▼
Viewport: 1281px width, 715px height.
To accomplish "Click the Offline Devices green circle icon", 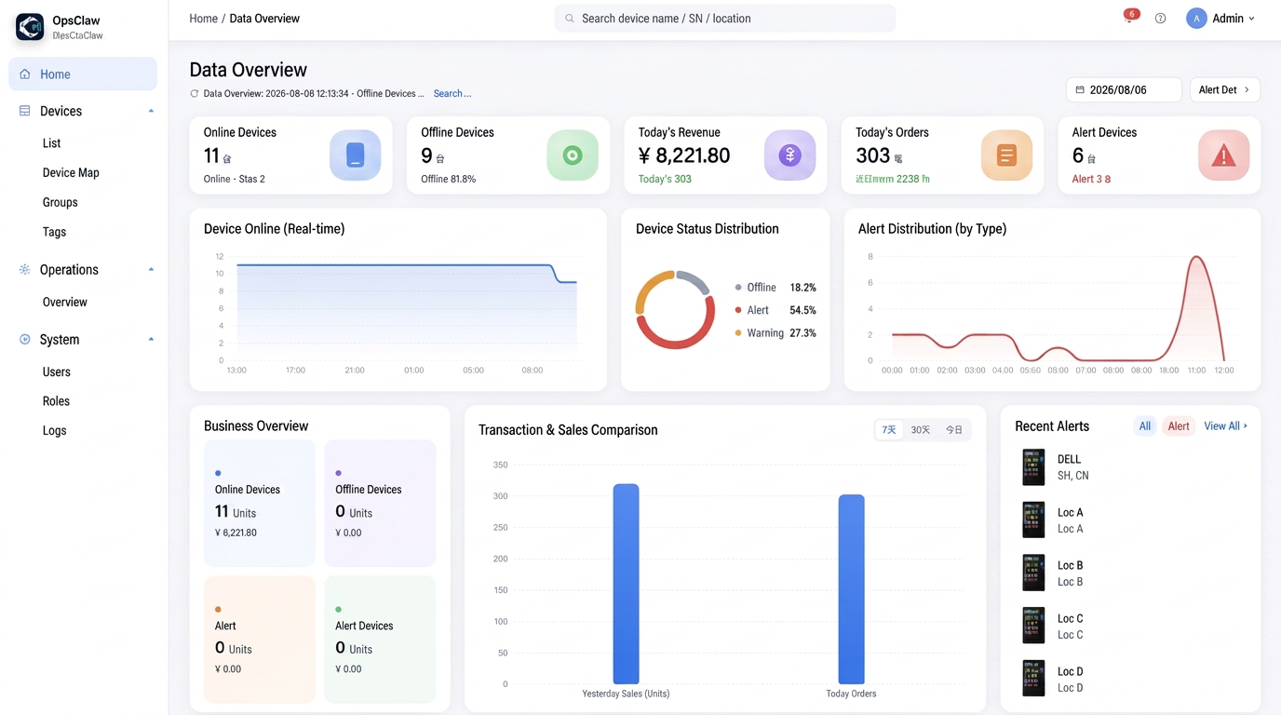I will coord(573,155).
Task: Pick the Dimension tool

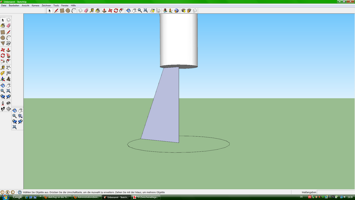Action: [8, 67]
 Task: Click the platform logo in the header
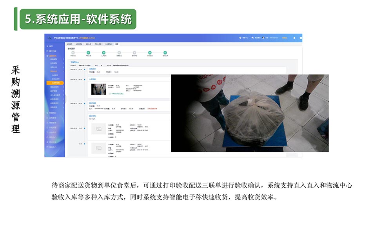click(49, 38)
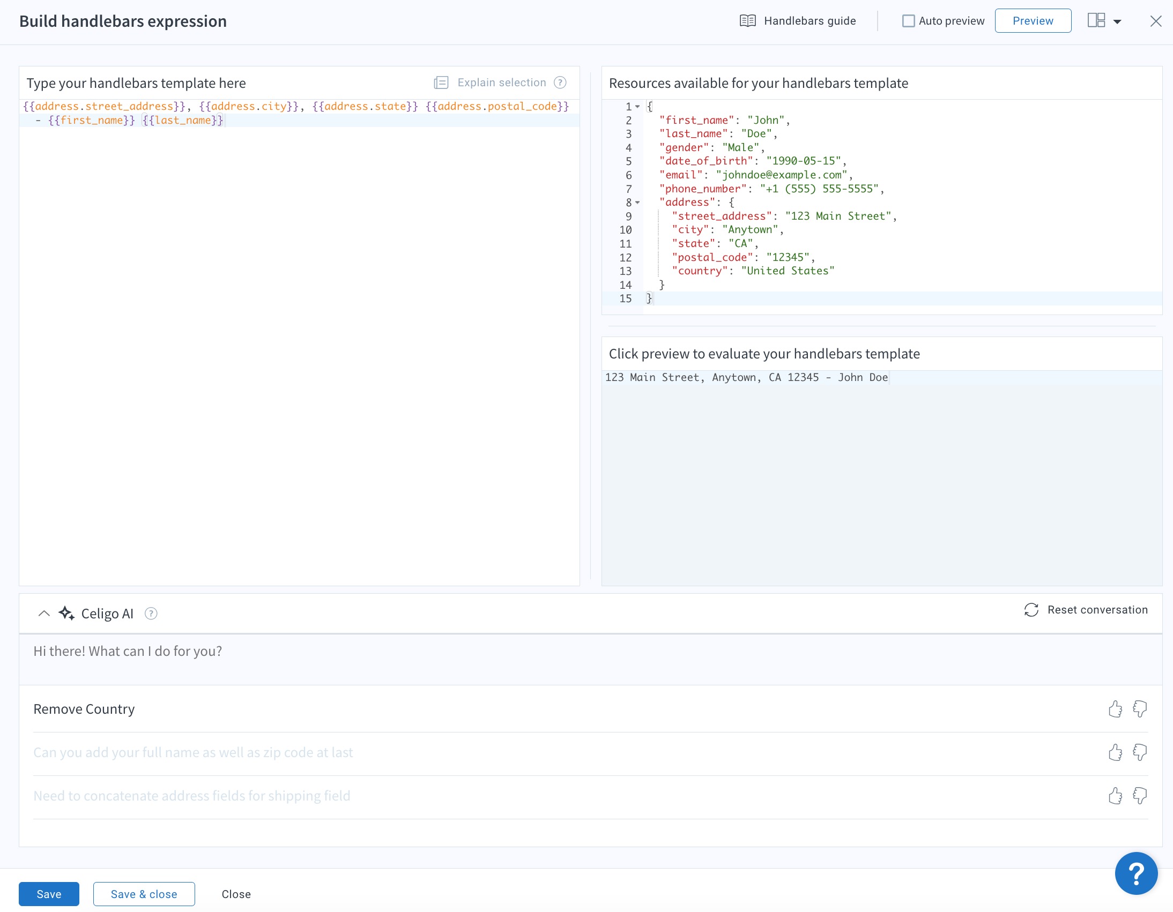Open Celigo AI help question mark
This screenshot has width=1173, height=912.
tap(151, 614)
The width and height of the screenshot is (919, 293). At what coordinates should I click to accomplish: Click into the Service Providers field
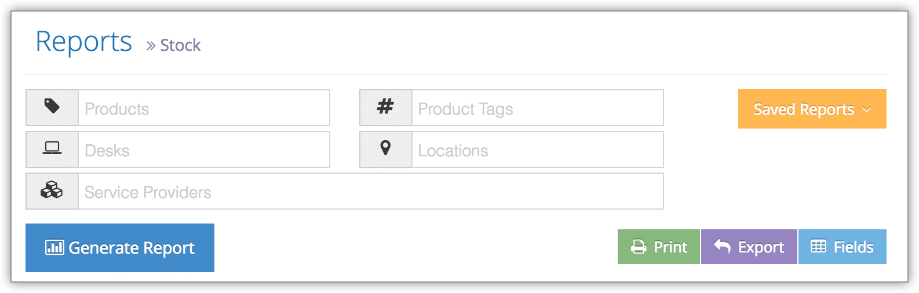[x=371, y=191]
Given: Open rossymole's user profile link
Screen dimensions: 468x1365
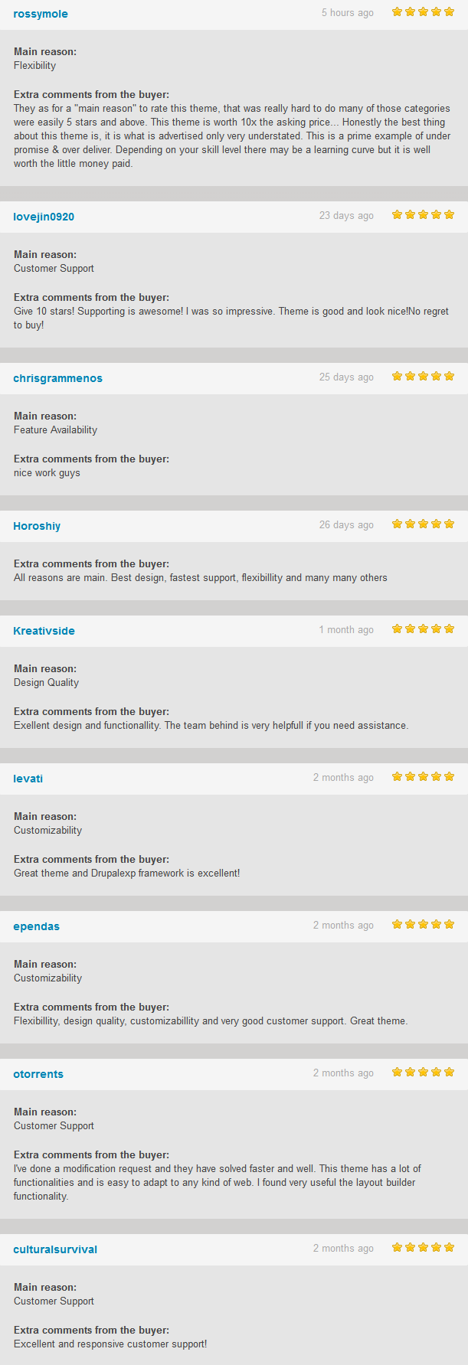Looking at the screenshot, I should click(41, 14).
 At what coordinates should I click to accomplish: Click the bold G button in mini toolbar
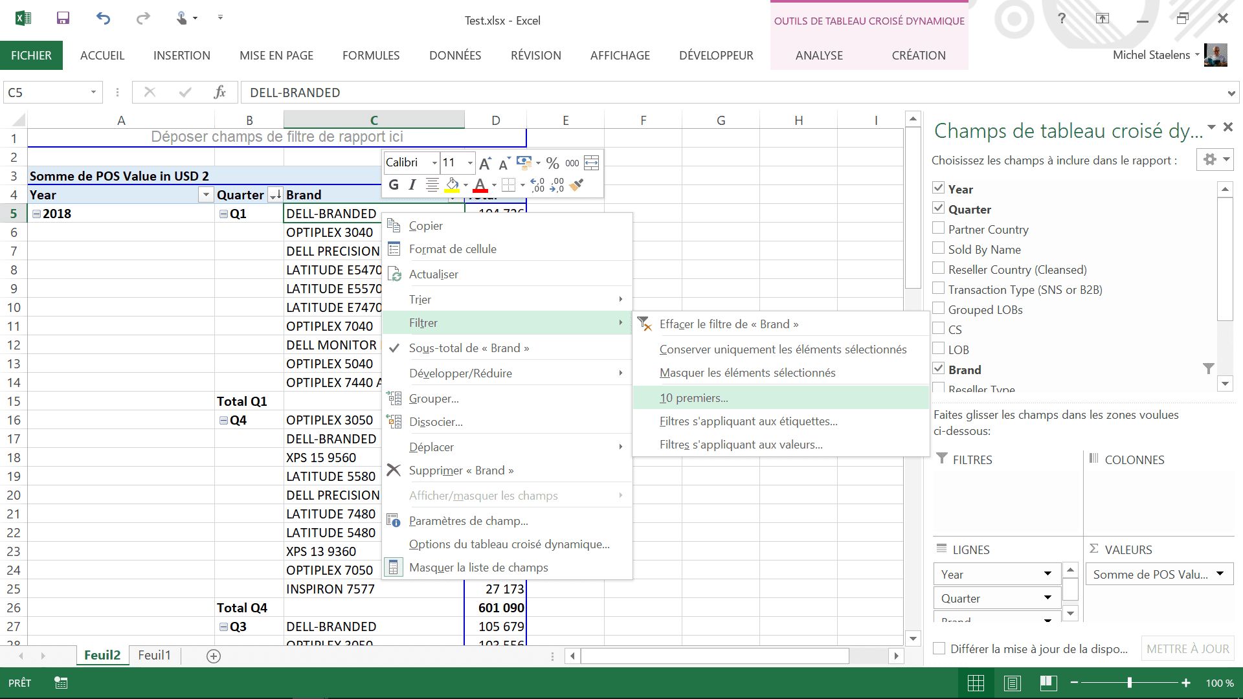click(x=394, y=185)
▲
→ THE TASK
Show each line of the items above that includes the word "coordinates".

→ EXERCISE OUTPUT
The width and height of the screenshot is (919, 293). At what coordinates should I click to accomplish: Click into the Service Providers field
 At what coordinates should I click to accomplish: Click the bold G button in mini toolbar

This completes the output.